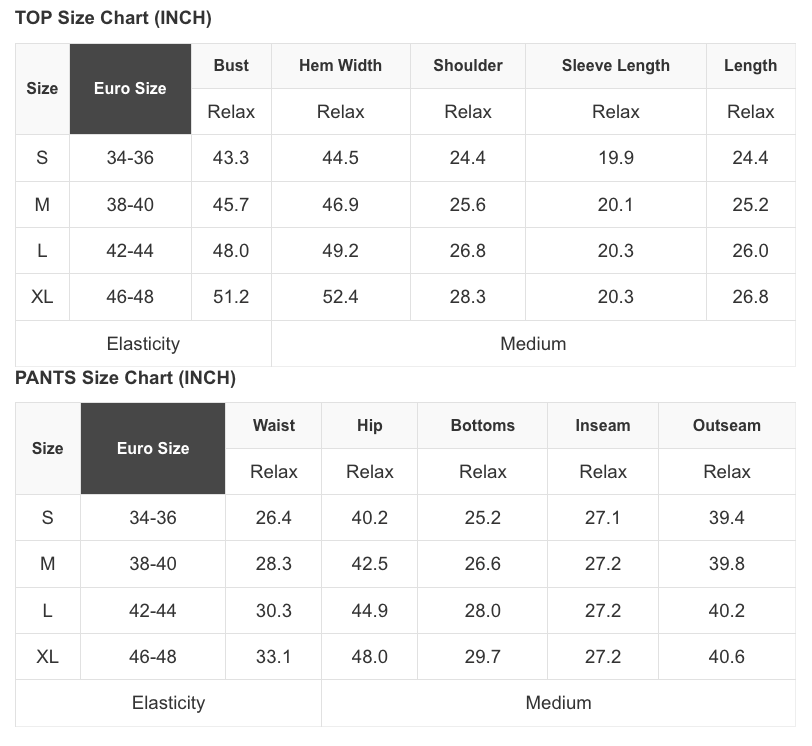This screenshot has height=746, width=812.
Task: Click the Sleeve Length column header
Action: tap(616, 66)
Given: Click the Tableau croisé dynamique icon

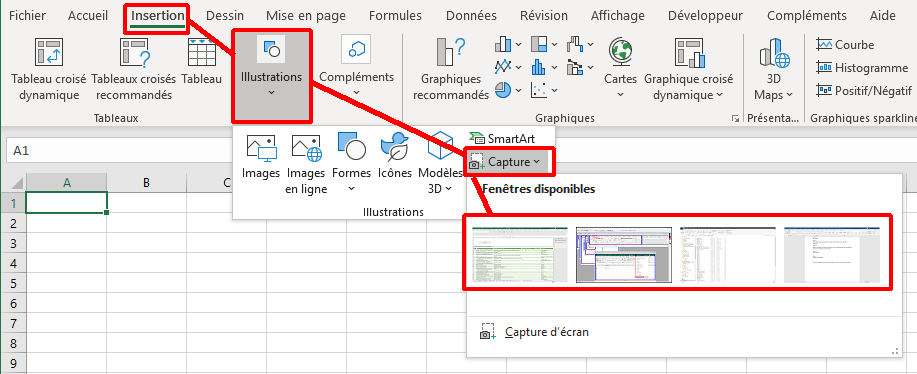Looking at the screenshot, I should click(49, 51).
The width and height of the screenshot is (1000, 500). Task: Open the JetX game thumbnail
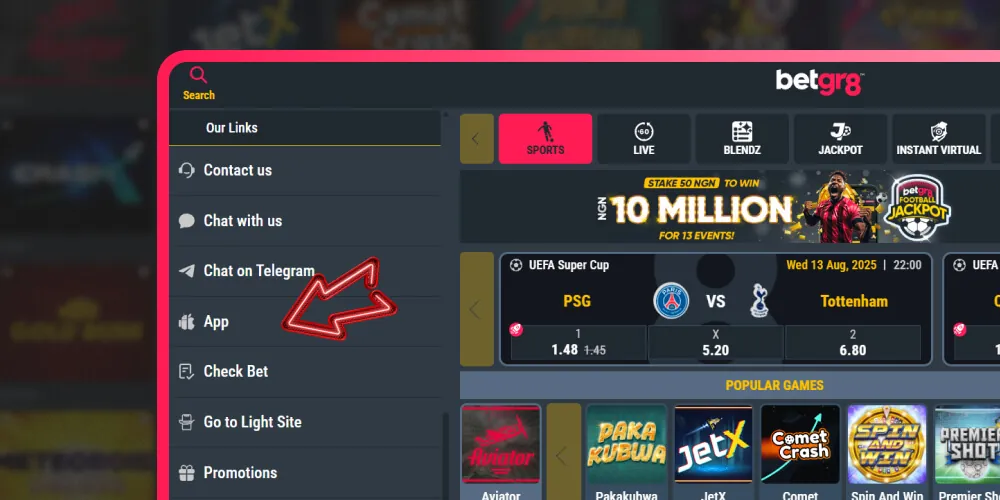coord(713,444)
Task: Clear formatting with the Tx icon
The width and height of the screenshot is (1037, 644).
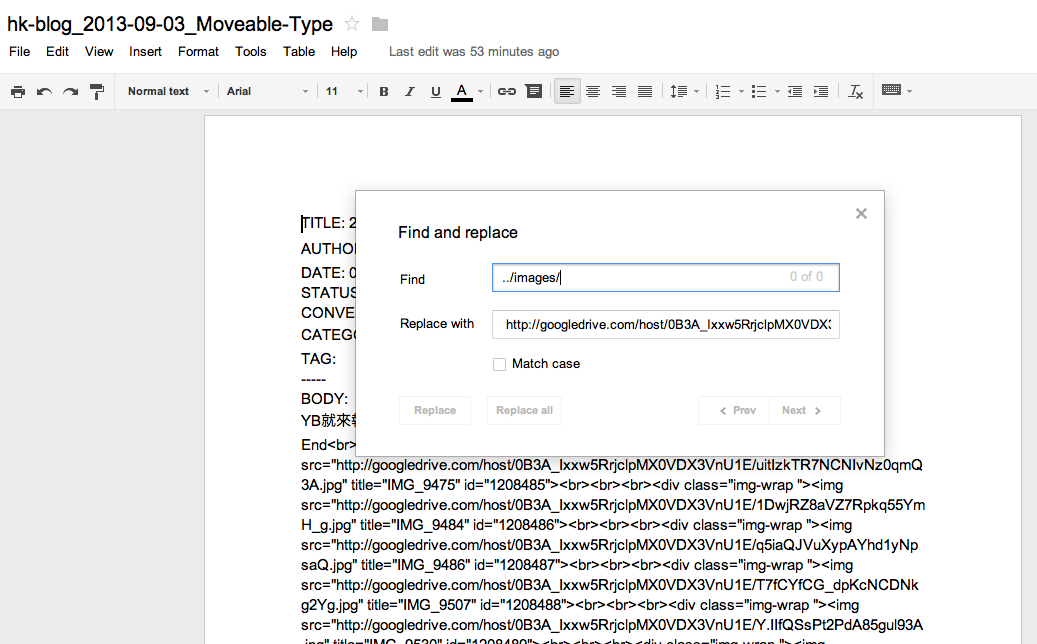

##############################

Exercise:
From the line containing "The width and height of the screenshot is (1000, 500)." down to the last line of the entries above, copy each line exactly and nothing more. Leave pictures out.

Result for this exercise:
The width and height of the screenshot is (1000, 500). Task: Open the JetX game thumbnail
coord(713,444)
Task: Clear formatting with the Tx icon
The width and height of the screenshot is (1037, 644).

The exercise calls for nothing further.